- Exercise data:
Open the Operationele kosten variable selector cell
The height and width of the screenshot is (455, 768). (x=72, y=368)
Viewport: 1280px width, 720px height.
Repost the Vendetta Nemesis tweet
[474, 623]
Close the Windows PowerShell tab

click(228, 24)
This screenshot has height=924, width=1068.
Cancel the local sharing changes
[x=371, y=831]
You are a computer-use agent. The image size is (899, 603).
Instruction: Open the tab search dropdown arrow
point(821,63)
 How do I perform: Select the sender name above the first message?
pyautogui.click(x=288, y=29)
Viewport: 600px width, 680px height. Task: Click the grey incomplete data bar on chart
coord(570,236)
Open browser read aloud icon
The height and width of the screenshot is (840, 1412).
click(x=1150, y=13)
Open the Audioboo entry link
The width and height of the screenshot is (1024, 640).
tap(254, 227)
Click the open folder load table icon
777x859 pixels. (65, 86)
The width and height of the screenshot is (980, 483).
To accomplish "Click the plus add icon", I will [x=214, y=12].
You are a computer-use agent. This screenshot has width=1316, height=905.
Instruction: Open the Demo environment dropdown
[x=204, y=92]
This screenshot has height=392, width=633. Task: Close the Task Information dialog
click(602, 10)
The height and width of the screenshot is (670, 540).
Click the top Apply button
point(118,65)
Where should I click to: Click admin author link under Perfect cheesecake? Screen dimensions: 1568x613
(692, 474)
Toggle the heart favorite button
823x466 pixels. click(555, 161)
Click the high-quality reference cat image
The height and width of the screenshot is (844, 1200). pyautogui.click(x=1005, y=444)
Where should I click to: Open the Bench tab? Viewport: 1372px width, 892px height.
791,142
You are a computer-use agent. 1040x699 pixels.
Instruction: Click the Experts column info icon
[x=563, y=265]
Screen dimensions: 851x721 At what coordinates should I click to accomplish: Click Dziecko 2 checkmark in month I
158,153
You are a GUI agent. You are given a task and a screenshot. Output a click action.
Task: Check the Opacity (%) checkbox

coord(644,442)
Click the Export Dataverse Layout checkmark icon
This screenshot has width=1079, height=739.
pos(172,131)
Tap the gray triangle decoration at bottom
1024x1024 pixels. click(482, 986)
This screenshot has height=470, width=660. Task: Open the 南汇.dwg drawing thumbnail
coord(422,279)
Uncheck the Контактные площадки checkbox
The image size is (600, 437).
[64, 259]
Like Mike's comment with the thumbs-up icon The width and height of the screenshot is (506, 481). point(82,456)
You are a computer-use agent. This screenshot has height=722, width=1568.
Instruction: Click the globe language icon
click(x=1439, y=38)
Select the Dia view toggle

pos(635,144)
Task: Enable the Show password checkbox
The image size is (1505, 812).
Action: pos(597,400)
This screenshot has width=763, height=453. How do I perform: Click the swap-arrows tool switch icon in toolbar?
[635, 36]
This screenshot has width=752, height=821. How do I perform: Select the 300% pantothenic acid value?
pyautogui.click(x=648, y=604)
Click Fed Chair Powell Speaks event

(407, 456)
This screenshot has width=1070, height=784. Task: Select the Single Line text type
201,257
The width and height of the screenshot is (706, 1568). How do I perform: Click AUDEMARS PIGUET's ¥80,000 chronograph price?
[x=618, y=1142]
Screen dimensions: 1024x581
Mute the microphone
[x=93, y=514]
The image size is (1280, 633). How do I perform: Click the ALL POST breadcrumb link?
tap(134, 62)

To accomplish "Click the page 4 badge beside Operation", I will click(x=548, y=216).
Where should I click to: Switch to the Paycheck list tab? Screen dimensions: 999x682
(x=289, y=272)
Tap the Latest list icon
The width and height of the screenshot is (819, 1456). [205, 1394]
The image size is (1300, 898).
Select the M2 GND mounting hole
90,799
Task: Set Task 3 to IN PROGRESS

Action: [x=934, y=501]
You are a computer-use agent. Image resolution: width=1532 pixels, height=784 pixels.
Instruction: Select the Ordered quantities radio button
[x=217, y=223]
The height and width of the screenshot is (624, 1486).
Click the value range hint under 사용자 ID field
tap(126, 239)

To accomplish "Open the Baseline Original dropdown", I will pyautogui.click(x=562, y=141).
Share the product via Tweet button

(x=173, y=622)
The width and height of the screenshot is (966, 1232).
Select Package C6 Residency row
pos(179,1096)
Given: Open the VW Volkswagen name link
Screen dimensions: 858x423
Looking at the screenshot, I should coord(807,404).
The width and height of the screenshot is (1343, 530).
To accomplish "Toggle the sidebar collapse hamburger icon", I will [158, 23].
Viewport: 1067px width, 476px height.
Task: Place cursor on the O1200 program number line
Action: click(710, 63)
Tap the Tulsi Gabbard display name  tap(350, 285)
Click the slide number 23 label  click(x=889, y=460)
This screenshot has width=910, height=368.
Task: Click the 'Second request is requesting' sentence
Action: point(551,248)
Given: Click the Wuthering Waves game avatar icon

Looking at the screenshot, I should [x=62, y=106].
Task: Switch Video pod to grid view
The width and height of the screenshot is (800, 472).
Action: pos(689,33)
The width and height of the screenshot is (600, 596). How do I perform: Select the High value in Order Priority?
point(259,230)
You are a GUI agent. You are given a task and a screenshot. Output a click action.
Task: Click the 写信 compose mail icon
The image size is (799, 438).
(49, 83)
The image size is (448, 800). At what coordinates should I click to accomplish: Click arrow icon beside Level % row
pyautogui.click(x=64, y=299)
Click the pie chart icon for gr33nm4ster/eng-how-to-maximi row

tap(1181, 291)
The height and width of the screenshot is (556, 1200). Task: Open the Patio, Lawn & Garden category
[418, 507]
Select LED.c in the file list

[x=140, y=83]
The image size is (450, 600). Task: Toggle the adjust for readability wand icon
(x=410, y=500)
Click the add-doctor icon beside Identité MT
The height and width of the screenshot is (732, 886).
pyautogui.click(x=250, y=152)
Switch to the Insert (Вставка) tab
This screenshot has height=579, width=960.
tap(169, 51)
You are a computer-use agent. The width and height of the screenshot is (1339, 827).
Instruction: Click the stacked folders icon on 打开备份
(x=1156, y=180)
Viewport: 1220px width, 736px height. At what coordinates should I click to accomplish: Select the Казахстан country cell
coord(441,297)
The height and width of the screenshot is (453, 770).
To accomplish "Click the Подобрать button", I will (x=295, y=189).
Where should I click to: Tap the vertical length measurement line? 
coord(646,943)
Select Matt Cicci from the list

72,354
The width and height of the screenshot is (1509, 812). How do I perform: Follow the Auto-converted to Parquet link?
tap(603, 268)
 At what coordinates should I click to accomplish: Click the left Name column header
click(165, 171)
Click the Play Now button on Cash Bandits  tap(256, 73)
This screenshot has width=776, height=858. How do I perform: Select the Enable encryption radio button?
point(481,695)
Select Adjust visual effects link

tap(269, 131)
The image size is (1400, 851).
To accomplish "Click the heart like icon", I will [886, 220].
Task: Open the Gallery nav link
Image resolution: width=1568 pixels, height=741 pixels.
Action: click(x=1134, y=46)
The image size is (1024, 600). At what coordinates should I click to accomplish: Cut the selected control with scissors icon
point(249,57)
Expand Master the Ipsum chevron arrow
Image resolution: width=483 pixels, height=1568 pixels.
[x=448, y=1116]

- Action item: Would you copy every line from the listing above that has the string "agent" in it?

- Response for this exercise:
You are a computer-use agent. The image size is (899, 603).
You are a computer-use agent. This screenshot has width=1316, height=905.
You are a computer-use agent. 1040x699 pixels.
You are a GUI agent. You are given a task and a screenshot. Output a click action.
You are a computer-use agent. This screenshot has height=722, width=1568.
You are a computer-use agent. Image resolution: width=1532 pixels, height=784 pixels.
You are a GUI agent. You are given a task and a screenshot. Output a click action.
You are a computer-use agent. The width and height of the screenshot is (1339, 827).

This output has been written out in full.